Instructions for the task: Look for "computer" in each line of the entries, and return the matching lines.

════════════════════

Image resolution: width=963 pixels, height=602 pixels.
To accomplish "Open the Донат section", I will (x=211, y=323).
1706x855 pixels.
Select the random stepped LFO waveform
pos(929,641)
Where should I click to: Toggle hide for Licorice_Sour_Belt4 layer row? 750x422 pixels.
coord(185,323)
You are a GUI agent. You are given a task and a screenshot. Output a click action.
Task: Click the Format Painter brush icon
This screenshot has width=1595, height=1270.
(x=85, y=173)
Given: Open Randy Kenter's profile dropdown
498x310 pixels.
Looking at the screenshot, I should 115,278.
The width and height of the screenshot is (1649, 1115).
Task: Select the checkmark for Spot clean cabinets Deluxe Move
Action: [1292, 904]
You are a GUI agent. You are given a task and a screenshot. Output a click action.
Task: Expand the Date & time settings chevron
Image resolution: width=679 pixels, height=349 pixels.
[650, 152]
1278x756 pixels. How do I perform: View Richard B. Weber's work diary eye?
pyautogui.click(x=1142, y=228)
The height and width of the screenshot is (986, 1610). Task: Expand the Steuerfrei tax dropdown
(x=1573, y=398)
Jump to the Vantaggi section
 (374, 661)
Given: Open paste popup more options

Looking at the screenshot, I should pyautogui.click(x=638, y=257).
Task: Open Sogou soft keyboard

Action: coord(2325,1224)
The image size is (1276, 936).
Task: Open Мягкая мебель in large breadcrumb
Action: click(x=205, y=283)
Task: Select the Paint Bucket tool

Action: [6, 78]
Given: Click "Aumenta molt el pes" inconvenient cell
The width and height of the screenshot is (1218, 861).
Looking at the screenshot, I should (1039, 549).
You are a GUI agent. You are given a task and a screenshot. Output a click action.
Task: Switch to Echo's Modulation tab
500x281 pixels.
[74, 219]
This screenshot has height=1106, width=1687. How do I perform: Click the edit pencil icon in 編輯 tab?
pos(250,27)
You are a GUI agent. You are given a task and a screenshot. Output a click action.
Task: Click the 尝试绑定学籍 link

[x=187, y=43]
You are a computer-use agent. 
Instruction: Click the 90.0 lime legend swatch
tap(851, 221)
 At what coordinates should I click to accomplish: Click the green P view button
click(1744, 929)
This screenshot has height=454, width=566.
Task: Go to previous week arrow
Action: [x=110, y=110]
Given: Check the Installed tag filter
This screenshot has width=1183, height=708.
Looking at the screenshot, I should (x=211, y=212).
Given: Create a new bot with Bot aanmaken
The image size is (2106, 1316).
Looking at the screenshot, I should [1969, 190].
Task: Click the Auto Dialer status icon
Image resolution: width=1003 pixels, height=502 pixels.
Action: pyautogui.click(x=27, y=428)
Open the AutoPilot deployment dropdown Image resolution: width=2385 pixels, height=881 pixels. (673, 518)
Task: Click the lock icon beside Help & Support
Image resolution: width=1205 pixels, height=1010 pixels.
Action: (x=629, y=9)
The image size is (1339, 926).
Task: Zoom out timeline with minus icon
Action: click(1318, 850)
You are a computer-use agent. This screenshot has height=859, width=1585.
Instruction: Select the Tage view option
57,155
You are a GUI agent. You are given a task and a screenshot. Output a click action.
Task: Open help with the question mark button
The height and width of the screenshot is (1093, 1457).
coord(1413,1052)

════════════════════

Response to this exercise:
You are a computer-use agent. 
You are a computer-use agent. This screenshot has height=859, width=1585.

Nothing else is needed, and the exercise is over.